Adipose tissue plasticity in pheochromocytoma patients reveals a key role of the splicing machinery in human adipose browning

RNA-sequencing counts data from omental adipose tissue from control individuals (C1-3) and patients with pheochromocytoma (P1-4) for whole genes (genes-counts.tsv) and individual isoforms (isoform-counts.tsv). Additional details regarding recruited individuals are available in the associated manuscript. Tissue fragments (~150 mg) of adipose biopsies from controls and pheochromocytoma patients were homogenized using a metal bead-based mechanical procedure in a TissueLyser® (QIAGEN, Düsseldorf, Germany).
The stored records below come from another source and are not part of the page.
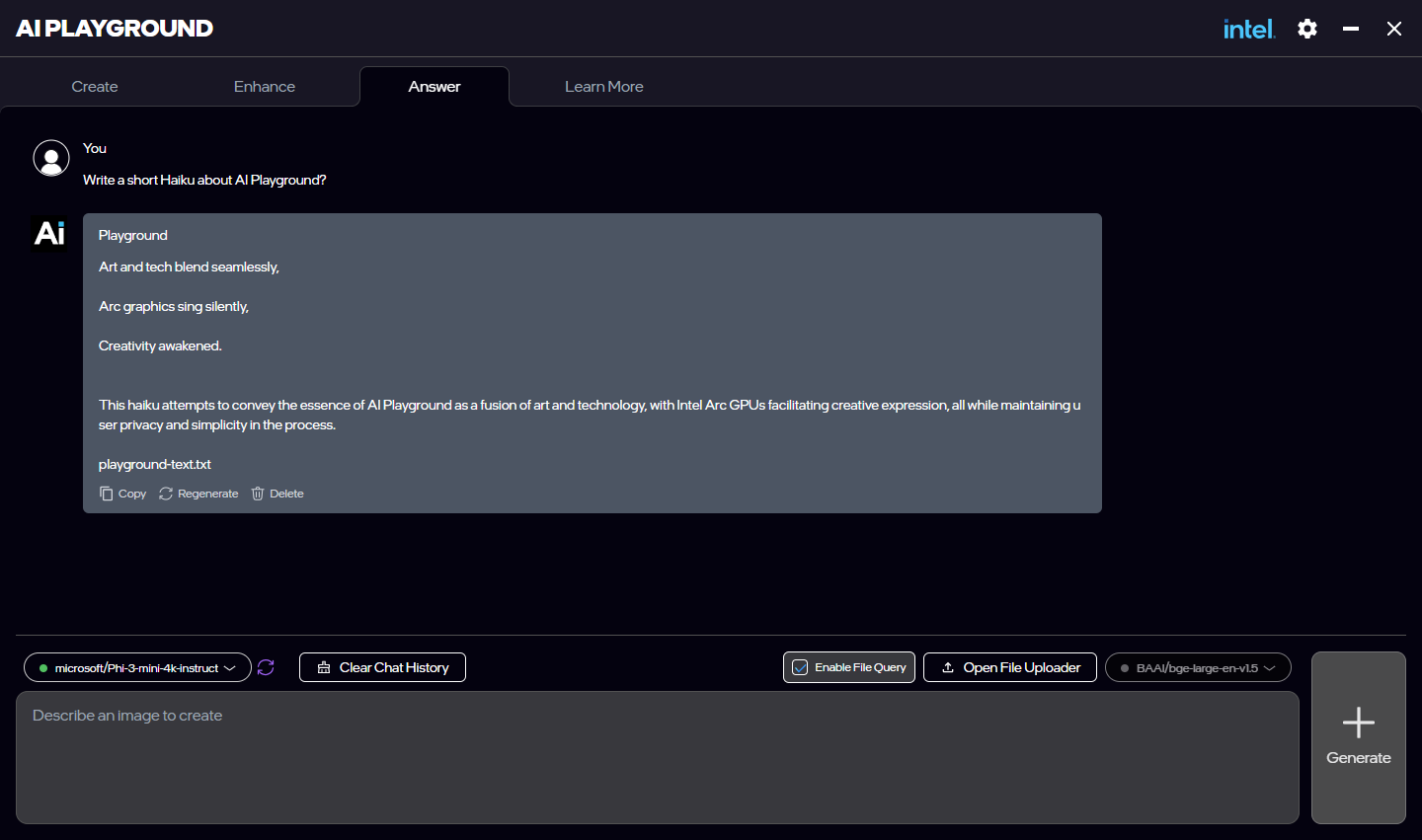Click the refresh model list icon
This screenshot has width=1422, height=840.
pos(266,667)
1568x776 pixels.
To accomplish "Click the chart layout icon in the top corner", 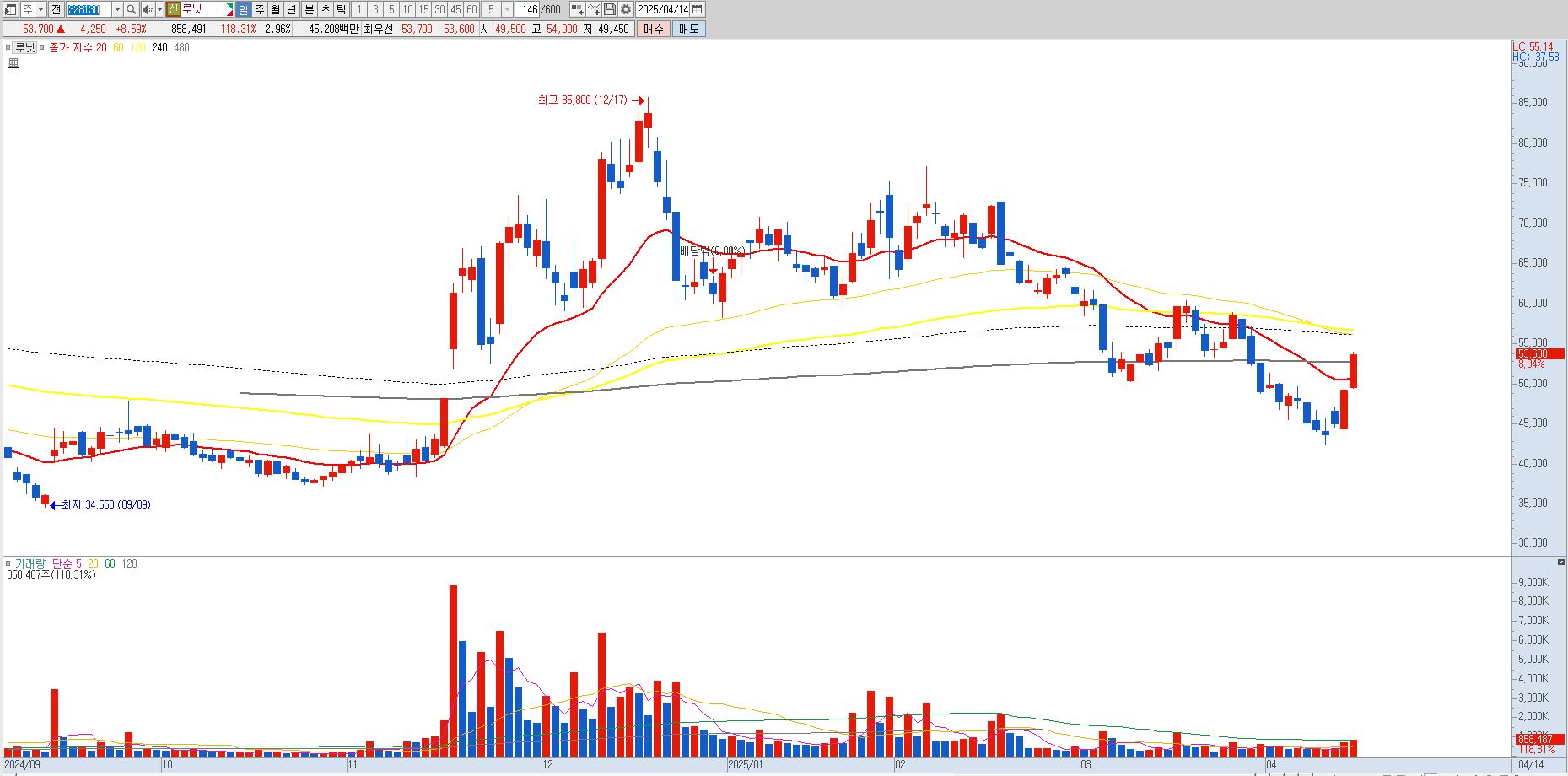I will point(10,9).
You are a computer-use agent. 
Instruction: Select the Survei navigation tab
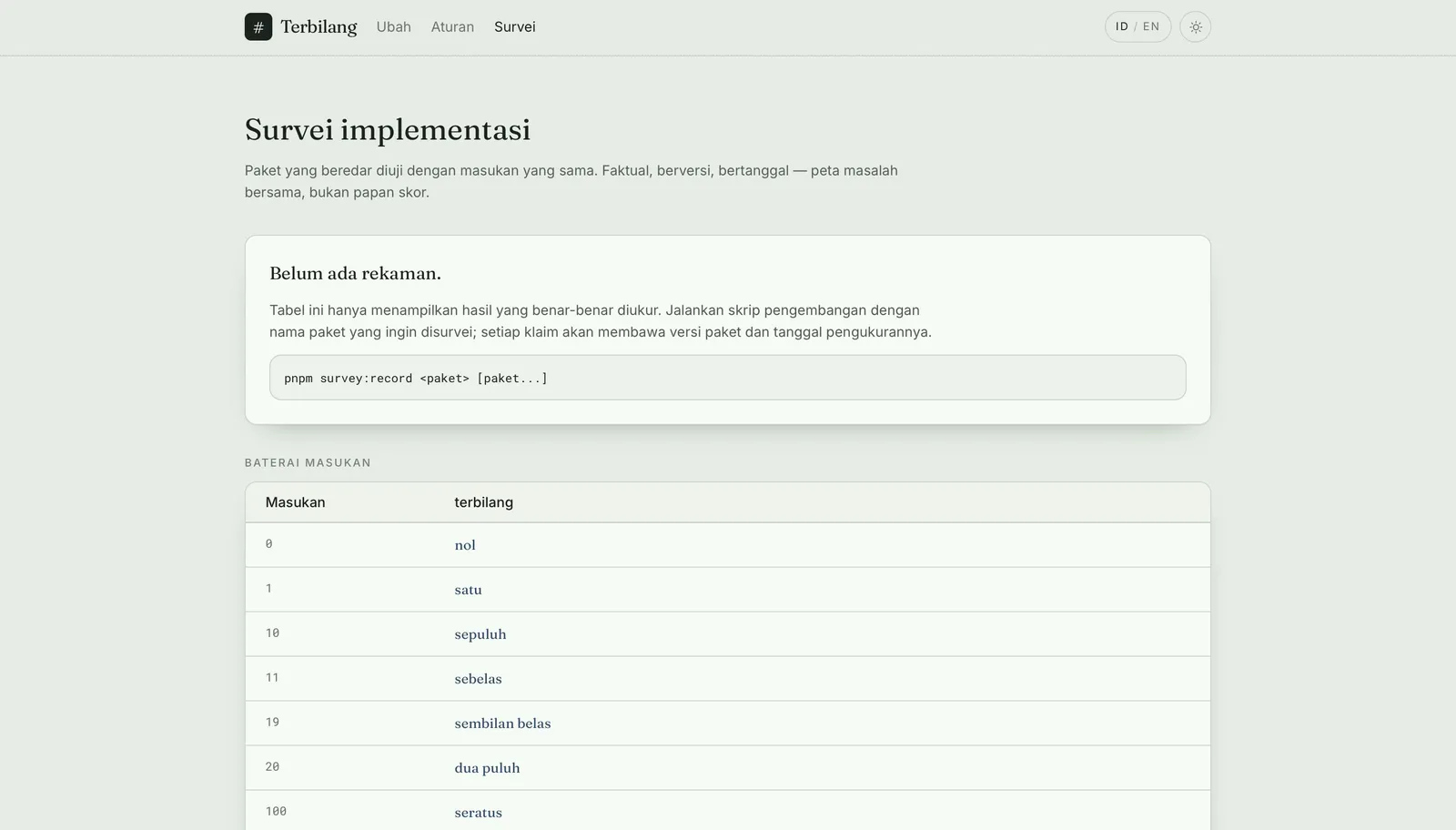click(x=515, y=27)
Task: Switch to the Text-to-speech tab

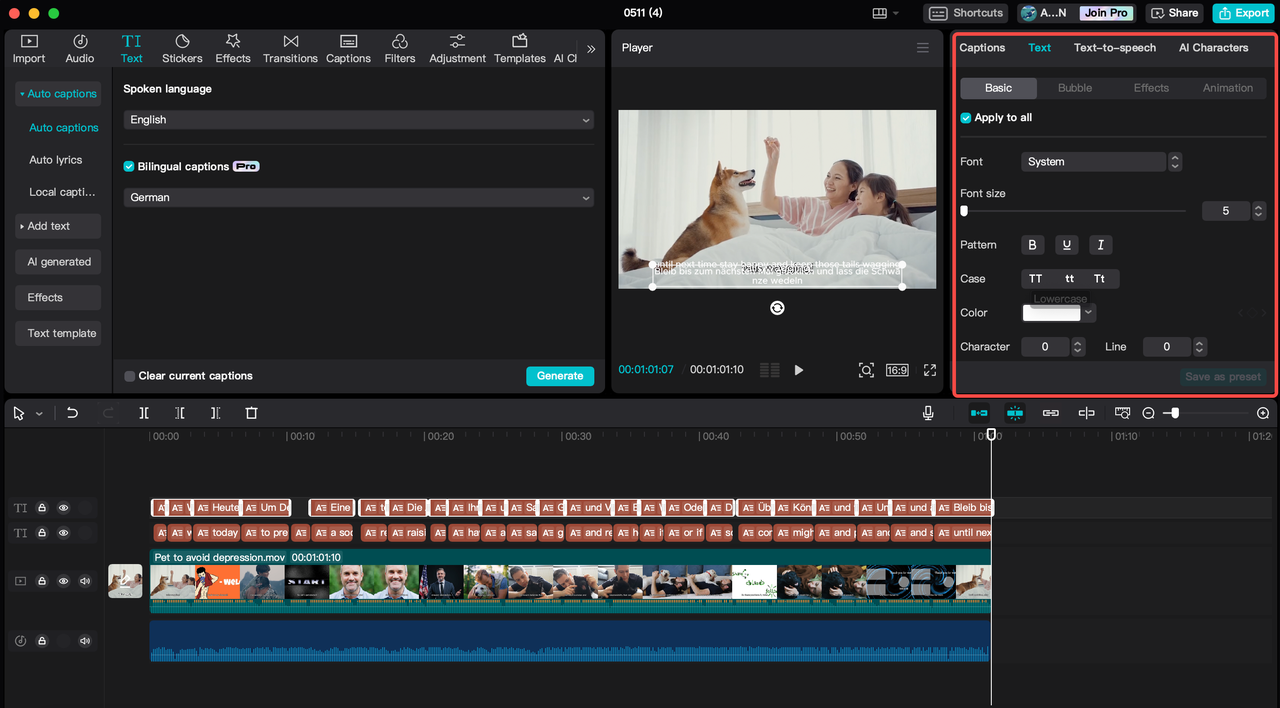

Total RNA was isolated from tissue homogenates using a NucleoSpin® RNA kit (Macherey-Nagel, Dueren, Germany) following the manufacturer’s protocol. mRNA was purified from 2 μg of total RNA using oligo-dT beads; it was then fragmented, retrotranscribed with random primers, and subjected to second-strand synthesis to create double-stranded cDNA fragments. Adaptor ligation, purification of 200-base pair cDNA fragments, amplification of the purified fragments, and library preparation were performed as previously reported by our laboratory. Before sequencing, the RNA integrity number (RIN) of each sample was determined using an Agilent Bioanalyzer 2100; samples with RIN ≥ 7.5 were used for RNA-sequencing. The cDNA library quality and quantity were further analyzed as previously described. Libraries yielding satisfactory results were sequenced on an Illumina HiSeq 2000 sequencer (DNAvision, Charleroi, Belgium). The average reads per sample was 45 million; this level of coverage was previously shown to provide sufficient sequencing depth for gene expression quantification and transcript detection. Quality control of reads was performed using FastQC (version 0.11.8; bioinformatics.babraham.ac.uk/projects/fastqc). Gene expression was quantified using Salmon version 1.1.0 with the additional parameters “– seqBias – gcBias – validateMappings”. GENCODE version 31 (GRCh38.p12) was used as the reference genome and indexed using default parameters; this resulted in 175,775 transcripts corresponding to 35,183 genes.